Reflect on all the times you’ve lied to someone to avoid conflict. A silly example is that commercial where the woman asks, “Honey, do these pants make my butt look big?” Of course they made her butt look big! But was he at liberty to say that? No. It was a trap. What she wanted was a lie. It happens all the time. Mothers with sons. Fathers with daughters. Between siblings, coworkers and friends. We’ve all had to do it at one time or another. It’s uncomfortable, it’s painful, and it’s wrong. So why do we do it? And more importantly, why do we set others up where they have no choice but to lie to us or suffer our wrath?
What would have happened if this old boyfriend of mine had called me before picking me up from work and said, “I got a new haircut. I really like it, but I’m worried you aren’t going to like it. You don’t have to like it, but it’s going to hurt my feelings if you don’t. I’ll get over it. I just wanted to tell you so you’re not put On The spot. ”
I would’ve gotten in the car, perhaps said, “You’re right, I don’t like it. But you do, so work it, baby!” or something equally dorky. We would’ve had a respectful, honest conversation about it. Perhaps joked and laughed about it. Because honestly, in the scheme of things, his haircut mattered not an iota. Why? Refer to the section up there where I mentioned suspenders and magenta biker shorts. But saying something even remotely close to the imagined conversation up there would have involved vulnerability. it would have involved him admitting that he not only cared what I thought, but that he needed me to approve.

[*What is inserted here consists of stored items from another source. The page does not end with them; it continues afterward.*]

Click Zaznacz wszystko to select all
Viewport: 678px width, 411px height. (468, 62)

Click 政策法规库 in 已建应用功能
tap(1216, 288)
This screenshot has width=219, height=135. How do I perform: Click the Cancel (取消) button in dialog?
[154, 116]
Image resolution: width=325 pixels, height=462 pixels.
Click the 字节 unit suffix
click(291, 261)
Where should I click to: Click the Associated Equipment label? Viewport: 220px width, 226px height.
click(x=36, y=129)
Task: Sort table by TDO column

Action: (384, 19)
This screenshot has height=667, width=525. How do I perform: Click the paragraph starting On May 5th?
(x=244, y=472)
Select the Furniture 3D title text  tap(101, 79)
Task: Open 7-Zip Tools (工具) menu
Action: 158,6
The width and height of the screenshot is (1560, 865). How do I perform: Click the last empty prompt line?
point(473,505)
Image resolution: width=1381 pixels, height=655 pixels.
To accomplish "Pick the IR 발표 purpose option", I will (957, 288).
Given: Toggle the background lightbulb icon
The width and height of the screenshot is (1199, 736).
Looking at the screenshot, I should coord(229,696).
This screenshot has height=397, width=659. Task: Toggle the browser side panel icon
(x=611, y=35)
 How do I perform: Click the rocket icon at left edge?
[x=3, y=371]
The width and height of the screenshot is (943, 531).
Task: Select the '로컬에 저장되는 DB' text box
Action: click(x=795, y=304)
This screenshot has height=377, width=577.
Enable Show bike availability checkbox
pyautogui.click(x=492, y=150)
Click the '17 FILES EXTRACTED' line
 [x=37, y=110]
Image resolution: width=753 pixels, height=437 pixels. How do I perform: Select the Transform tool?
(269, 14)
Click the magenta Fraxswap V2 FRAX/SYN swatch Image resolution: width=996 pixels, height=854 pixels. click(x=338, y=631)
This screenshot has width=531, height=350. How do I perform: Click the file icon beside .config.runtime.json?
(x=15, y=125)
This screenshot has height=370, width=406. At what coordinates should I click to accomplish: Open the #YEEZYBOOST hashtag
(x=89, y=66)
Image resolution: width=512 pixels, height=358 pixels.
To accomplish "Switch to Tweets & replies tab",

Anything less than approval was crushing. And he couldn’t admit that to me because he couldn’t even admit it to himself.
Our western culture spends so much time and energy teaching us that we need to control life and people, their reactions and how they feel about us that we’ll often go to great lengths to avoid disapproval or disappointment.
The irony in that is this: not a damn thing happens to us if someone disapproves of us. Notjake wouldn’t have died even if I’d said, “That hair has to GO!” The measures he went to to avoid his discomfort at my disapproval caused a lot more damage than the disapproval itself. We didn’t speak for a while. A piece of our intimacy fell away. I couldn’t trust him. I couldn’t be real with him anymore.
Plain and simple, people want you to lie to them. If you choose not to lie and instead tell the truth, or better yet, plead the fifth, you are accused of being a bad friend. Of not being supportive. Of trying to be someone’s mother. Or any one of a million different things that do not mean you are a person of integrity, you care about the other person or that you wish to remain in a state of non-hostility.
It’s unfortunate we do this to one another, and it’s time we started taking ownership of our adult selves. This includes being people of integrity. This includes not forcing folks to choose between a rock and a hard place.
Rock your ugly haircut! Shake your big booty! And love yourself regardless of what anybody else thinks! That will feel a whole lot more empowering than forcing people you love to tell you the sky is green when everybody knows damn well that it ain’t.